**What is expected:**
Continue the account of the ambulance ride to the hospital, starting after its last sentence.

**Exercise text:**
== == ==
Finally, I got a number (0.00—don’t worry, I don't like vodka that much), in which we proceeded to…wait some more. The ambulance driver
turned on the radio, they offered me a veinful of painkillers and we filled the
time by practicing Polish-English together. I was grateful for their jocular
and casual manner—this clearly wasn’t an emergency to them, granted they did
tell me my foot looked pretty broken. “At least you didn’t get hit by a
taxi in the US,” the drug-donning blonde informed me. “Then
you wouldn't get treatment at all.”
Finally, it was time to roll to the ER. I waved goodbye to
my three burly knights in sweaty cotton and sped towards the hospital with my
new trio of doting men. And here’s where I have to lay out the one true loss
and travesty of this whole fiasco: the one time in my life I get unbelievably
high on top-notch drugs as three attractive young men lay me down on a soft bed
and serve my every need to the soundtrack of “Pour Some Sugar on Me” (gotta love
Classic Rock radio) has to be in the back of an ambulance when all I can think
about is whether I’m going to be in a wheelchair for the next 6 months. FML.
== == ==
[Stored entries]
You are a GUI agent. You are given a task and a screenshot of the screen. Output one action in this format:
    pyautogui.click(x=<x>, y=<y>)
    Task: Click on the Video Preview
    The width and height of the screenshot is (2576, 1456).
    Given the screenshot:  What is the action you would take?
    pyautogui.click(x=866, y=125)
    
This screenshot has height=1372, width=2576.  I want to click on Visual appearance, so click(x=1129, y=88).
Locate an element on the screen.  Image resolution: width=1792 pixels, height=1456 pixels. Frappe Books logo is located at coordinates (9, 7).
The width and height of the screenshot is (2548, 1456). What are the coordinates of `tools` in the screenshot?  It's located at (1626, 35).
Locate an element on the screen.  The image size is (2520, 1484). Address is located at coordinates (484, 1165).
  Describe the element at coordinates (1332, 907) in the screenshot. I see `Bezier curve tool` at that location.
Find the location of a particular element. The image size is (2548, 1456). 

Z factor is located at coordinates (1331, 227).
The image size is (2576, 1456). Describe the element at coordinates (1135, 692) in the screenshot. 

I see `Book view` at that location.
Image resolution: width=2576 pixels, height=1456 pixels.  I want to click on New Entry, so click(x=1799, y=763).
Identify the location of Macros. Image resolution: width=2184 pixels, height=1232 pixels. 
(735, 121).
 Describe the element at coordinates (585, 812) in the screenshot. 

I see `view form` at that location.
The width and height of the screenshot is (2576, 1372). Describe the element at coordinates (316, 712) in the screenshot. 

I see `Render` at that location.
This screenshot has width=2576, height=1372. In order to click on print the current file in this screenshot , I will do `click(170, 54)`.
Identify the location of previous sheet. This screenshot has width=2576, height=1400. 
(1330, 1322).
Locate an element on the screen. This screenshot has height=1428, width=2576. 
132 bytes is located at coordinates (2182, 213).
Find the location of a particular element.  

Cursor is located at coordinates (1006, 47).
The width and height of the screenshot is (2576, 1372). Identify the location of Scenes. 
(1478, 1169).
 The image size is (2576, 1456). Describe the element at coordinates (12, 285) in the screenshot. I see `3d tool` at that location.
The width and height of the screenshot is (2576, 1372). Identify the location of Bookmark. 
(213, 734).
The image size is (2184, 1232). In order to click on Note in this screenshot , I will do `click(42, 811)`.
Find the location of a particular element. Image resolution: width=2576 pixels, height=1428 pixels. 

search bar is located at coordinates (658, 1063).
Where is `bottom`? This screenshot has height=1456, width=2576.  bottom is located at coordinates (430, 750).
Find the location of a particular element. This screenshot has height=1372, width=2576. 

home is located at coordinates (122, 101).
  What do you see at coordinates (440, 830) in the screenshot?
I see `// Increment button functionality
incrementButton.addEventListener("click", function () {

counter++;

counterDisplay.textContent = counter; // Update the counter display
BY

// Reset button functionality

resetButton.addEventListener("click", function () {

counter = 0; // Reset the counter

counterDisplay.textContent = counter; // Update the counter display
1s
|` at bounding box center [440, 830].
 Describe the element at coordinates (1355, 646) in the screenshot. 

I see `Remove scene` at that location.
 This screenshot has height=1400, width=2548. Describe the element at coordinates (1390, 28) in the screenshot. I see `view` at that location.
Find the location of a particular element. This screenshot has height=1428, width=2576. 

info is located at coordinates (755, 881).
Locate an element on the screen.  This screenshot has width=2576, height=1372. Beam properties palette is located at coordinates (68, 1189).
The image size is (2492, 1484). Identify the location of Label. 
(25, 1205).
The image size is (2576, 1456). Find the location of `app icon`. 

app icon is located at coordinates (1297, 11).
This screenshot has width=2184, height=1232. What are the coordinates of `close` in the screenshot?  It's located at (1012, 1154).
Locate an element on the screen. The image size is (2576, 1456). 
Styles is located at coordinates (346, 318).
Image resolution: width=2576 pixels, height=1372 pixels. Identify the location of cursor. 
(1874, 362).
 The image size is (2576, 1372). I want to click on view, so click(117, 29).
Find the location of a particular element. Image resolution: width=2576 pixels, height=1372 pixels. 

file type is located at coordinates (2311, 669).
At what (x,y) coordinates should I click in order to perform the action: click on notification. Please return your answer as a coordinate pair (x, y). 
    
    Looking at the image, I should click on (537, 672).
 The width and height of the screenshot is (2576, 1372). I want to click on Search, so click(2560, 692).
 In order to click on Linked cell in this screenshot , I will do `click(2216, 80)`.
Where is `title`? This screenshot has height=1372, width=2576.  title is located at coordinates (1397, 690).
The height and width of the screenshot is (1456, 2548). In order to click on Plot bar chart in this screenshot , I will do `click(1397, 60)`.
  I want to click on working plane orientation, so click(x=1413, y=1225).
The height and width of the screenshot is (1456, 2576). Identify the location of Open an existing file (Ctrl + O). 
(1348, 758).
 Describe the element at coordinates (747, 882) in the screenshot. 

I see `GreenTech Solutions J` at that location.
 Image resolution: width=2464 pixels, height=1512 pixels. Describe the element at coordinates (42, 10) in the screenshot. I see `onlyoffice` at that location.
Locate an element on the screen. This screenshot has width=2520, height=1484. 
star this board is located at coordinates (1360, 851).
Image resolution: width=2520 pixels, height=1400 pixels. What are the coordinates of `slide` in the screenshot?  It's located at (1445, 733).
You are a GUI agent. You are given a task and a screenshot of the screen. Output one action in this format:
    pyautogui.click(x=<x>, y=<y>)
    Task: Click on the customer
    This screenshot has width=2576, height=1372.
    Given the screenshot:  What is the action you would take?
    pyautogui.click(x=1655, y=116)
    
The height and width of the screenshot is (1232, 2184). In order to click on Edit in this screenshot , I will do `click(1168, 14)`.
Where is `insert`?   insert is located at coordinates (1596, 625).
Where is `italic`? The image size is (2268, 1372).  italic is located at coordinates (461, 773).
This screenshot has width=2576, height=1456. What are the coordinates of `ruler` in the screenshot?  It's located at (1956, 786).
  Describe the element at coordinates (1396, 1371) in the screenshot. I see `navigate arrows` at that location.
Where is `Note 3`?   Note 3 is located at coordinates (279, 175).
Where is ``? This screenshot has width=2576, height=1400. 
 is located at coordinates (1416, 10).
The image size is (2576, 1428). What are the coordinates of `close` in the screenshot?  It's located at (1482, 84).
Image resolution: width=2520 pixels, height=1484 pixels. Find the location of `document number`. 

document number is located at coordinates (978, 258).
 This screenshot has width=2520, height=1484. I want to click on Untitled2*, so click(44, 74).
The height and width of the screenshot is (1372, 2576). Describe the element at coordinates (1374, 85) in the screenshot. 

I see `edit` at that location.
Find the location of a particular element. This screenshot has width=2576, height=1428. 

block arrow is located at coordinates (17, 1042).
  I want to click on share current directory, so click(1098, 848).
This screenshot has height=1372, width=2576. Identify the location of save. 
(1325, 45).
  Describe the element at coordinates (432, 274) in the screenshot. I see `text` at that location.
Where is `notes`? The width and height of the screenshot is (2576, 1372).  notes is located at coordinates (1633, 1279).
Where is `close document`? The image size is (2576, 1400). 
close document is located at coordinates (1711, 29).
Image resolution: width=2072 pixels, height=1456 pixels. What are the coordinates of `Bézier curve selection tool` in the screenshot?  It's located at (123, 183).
== == ==
**Solved problem:**
What a wasted opportunity... |
“Eh, az pięć lub sześć godzin.”
Five to six hours? I
repeated, incredulous. Yes, they told me, and then proceeded to tell me how I
should be grateful I’m not in the US, where it could be days. They explained to me how in the US doctors don’t talk to you, hospitals don’t have equipment and typically people are just left to die. I got these lectures repeatedly from staff in the hospital
during my wait. Another staff member woke me up as I waited in my gurney to
explain that “you Americans” are always demanding and impatient and think that
nobody else matters and have no respect for Poland. I’m not sure where this
animosity came from, since outside of the medical community I’ve felt a
generally positive attitude towards America. It baffled me. Actually the
general attitude of hostility in the hospital from my admission to my dismissal
at 3 a.m. surprised me. I understand that the place is understaffed and they
didn’t want to deal with a scared American girl, but they were straight-up mean
the majority of the time, and their impression of the US medical system seemed
to be based solely on ad hoc 60 Minutes horror stories.
After a few hours of waiting, a man came up to my gurney and
began to roll me through the hospital without a word. Nothing is quite as
anxiety-invoking as being on a moving bed with no explanation of what’s
happening, where you’re going, or why. Who was this guy? A technician? Nurse?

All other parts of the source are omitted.